* _Work to complete_
Return each line exactly as written. Begin with the first line of the entries and end with the line that has "Given: Click the camera capture icon".

* _Information given_

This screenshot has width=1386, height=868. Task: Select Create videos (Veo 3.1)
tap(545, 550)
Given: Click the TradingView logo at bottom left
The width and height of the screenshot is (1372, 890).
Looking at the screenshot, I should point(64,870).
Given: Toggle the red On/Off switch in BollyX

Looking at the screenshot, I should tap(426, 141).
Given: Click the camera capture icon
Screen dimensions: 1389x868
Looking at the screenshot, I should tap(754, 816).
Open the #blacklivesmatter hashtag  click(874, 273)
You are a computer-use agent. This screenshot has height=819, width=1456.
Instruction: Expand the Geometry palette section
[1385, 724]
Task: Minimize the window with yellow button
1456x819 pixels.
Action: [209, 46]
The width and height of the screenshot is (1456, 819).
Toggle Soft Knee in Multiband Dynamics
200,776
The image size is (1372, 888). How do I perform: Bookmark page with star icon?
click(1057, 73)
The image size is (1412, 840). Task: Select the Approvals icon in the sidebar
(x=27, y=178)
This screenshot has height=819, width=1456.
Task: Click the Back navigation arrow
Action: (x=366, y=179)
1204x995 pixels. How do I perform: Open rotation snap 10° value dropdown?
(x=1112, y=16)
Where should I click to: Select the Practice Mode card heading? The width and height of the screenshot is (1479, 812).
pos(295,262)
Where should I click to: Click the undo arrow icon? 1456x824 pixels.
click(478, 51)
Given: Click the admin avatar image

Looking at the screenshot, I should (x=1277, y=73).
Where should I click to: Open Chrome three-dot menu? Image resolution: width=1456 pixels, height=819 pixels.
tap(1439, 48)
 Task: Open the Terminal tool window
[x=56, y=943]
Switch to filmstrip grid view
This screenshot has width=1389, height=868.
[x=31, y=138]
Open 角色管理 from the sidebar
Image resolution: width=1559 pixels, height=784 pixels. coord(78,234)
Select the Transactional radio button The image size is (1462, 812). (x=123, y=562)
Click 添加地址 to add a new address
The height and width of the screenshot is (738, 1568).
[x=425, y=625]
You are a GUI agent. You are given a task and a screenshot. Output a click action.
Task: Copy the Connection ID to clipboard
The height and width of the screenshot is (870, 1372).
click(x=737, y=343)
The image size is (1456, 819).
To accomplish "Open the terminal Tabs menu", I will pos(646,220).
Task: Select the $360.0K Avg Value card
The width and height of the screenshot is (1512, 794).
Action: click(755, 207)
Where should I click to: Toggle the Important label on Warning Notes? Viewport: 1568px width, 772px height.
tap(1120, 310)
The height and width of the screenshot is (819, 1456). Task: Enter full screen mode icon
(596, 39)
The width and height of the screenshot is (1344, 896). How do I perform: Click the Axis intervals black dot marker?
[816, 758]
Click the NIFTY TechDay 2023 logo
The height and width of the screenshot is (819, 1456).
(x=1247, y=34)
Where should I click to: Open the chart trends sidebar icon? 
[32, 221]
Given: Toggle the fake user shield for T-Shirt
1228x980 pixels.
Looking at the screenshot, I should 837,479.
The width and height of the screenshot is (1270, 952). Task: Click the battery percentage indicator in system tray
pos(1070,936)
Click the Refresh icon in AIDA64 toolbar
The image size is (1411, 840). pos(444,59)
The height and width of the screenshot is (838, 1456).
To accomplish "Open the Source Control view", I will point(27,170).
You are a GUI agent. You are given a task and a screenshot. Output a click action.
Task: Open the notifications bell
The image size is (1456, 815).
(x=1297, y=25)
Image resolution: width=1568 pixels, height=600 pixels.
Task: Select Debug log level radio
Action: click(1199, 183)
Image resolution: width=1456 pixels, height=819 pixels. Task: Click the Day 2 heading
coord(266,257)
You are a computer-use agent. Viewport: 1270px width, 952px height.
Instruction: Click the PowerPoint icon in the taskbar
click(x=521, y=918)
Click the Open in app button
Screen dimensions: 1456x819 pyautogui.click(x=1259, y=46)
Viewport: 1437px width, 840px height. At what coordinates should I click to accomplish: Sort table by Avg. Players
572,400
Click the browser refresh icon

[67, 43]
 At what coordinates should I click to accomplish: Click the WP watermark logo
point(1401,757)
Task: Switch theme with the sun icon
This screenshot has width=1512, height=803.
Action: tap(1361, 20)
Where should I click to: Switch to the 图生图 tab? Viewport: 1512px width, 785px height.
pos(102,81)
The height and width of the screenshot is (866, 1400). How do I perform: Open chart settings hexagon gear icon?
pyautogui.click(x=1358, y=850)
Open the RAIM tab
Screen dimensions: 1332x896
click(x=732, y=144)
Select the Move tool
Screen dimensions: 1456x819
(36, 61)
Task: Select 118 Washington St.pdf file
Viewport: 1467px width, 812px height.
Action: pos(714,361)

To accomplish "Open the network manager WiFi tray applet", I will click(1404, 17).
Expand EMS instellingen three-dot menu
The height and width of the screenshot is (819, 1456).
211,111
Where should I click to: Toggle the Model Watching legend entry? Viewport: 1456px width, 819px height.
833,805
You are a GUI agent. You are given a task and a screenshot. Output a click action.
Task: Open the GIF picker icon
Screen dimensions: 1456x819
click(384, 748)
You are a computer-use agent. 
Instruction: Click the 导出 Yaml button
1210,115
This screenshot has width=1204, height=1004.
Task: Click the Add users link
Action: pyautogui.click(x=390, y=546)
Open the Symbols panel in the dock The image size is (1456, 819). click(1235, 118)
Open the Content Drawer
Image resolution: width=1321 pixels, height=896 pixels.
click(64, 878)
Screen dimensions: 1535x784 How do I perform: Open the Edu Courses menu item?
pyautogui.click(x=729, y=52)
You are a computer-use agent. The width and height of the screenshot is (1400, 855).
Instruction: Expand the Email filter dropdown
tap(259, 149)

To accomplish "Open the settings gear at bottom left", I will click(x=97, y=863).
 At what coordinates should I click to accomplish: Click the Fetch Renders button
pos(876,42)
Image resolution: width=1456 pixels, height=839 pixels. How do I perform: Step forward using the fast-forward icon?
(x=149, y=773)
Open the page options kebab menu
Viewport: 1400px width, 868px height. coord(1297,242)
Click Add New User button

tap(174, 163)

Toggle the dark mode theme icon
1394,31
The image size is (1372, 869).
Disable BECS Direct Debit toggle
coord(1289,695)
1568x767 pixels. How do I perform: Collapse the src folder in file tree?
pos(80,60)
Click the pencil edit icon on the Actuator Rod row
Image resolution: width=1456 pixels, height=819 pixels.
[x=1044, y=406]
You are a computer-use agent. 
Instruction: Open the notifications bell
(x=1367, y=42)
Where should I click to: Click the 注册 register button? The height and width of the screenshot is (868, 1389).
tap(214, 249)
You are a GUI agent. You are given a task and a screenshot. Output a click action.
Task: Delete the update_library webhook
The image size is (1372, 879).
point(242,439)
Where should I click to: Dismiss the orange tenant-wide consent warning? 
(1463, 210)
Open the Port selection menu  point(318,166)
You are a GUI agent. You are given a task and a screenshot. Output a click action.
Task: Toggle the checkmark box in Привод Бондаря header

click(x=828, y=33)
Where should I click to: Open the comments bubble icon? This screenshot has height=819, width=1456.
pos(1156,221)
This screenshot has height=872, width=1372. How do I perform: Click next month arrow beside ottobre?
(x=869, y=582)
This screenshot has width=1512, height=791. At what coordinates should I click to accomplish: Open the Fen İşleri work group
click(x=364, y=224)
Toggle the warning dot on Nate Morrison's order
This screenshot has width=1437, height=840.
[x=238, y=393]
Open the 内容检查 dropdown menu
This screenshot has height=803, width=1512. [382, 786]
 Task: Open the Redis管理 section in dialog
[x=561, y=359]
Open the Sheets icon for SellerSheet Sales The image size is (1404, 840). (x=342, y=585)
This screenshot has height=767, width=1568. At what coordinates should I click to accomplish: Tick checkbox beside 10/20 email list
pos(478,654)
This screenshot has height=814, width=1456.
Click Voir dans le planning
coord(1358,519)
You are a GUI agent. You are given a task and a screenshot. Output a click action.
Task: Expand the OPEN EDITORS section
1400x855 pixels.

* _Reply to the task_
This screenshot has width=1386, height=868. Task: Select Create videos (Veo 3.1)
tap(545, 550)
Given: Click the TradingView logo at bottom left
The width and height of the screenshot is (1372, 890).
Looking at the screenshot, I should point(64,870).
Given: Toggle the red On/Off switch in BollyX

Looking at the screenshot, I should tap(426, 141).
Given: Click the camera capture icon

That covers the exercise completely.